__Passage to read__:
──────────────────────────────
Bixal Solutions Incident Response Plan (IRP)#

Table of Contents#

Applicability
Overview
Response process
Retrospective
Incident Severities
How this document works

Applicability#

Note: This Incident Response Plan applies to systems for which Bixal Solutions has negotiated and defined Incident Response/Contingency Plan (IRCP) operations. Each IRCP-managed system will have a specific, tailored version of this Incident Response Plan or in some cases a completely unique Incident Response Plan will be developed. All Bixal Solutions employees are aware of the procedures outlined herein.

Overview#

This Incident Response Plan provides baseline guidance for the Bixal Solutions Team's process for responding to security incidents and other disruptions of a Bixal Solutions IRCP managed system, product or service ("system"). It outlines roles and responsibilities during and after incidents, and it lays out the steps we'll take to resolve them.

If you're responding to an incident, here's an IRP checklist as a short, actionable companion to this guide.

At a high level, incident response follows this process:

Initiate:

A Bixal Solutions team member (the reporter) notices and reports a system related incident, notifying the Bixal Solutions Incident Response Team:
1. Teams: client specific channel using @channel.
2. Teams: IT Infrastructure group #Official - Incident Response
3. Bixal Solutions Incident Response Team contact sheet located in the groups Sharepoint.
The first responder on the Incident Response Team (which could be the reporter if the reporter is on the team) becomes the initial Incident Commander (IC).

Assess:

The IC forms a team (responders) to determine if the event is actually a confirmed incident, and if so assesses the severity.
- Note that some apparent outages can be triggered by external dependencies as listed in the contingency plan.
The IC creates an initial situation report ("sitrep") using Teams Ops Alerts, or acknowledges false-alarm notification.
The IC assesses whether to also activate the contingency plan (for disaster recovery).
──────────────────────────────
__Rows__:

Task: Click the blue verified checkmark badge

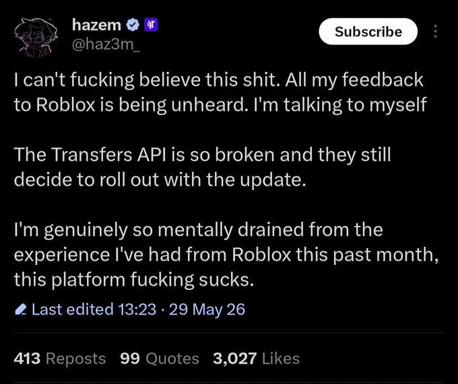Action: pyautogui.click(x=133, y=25)
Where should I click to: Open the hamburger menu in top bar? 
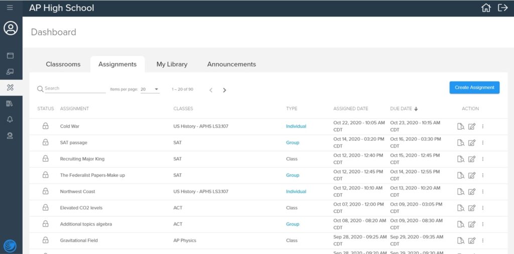tap(10, 8)
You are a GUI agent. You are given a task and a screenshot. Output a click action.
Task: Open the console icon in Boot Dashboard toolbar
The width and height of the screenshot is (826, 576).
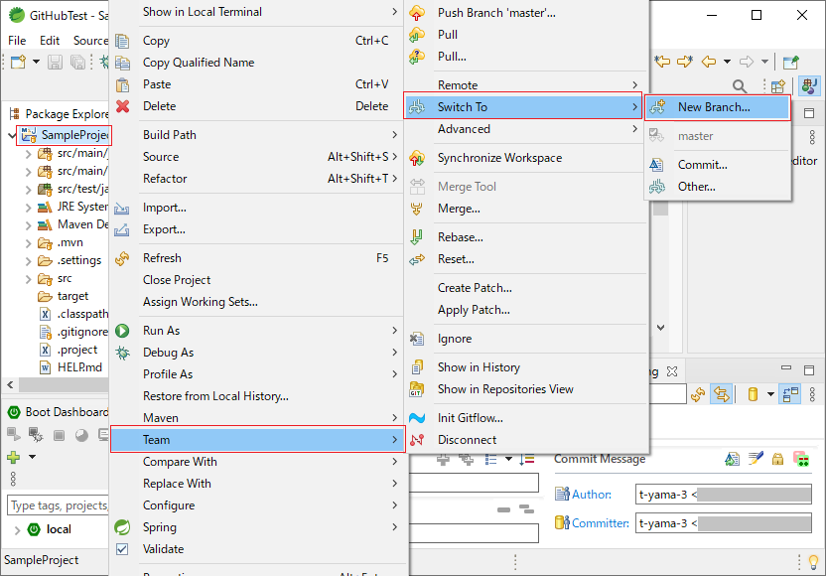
──────────────────────────────
__Instructions__:
(A) After the entries, echo the incident response plan word for word, covering the stretch from "The first responder" through "acknowledges false-alarm notification.".
(B) Based on the incident response plan shown before the entries, decide whether each statement agrees with it. For each one, answer yes or no and quote the deciding words exactly. (i) The first responder on the Incident Response Team becomes the initial Incident Commander. (ii) The reporter forms the team of responders who assess the event. (iii) The initial situation report is created by email.

__Solutions below__:
(A)
The first responder on the Incident Response Team (which could be the reporter if the reporter is on the team) becomes the initial Incident Commander (IC).

Assess:

The IC forms a team (responders) to determine if the event is actually a confirmed incident, and if so assesses the severity.
- Note that some apparent outages can be triggered by external dependencies as listed in the contingency plan.
The IC creates an initial situation report ("sitrep") using Teams Ops Alerts, or acknowledges false-alarm notification.

(B)
(i) Yes: "The first responder on the Incident Response Team (which could be the reporter if the reporter is on the team) becomes the initial Incident Commander (IC)."
(ii) No: "The IC forms a team (responders) to determine if the event is actually a confirmed incident"
(iii) No: "The IC creates an initial situation report ("sitrep") using Teams Ops Alerts"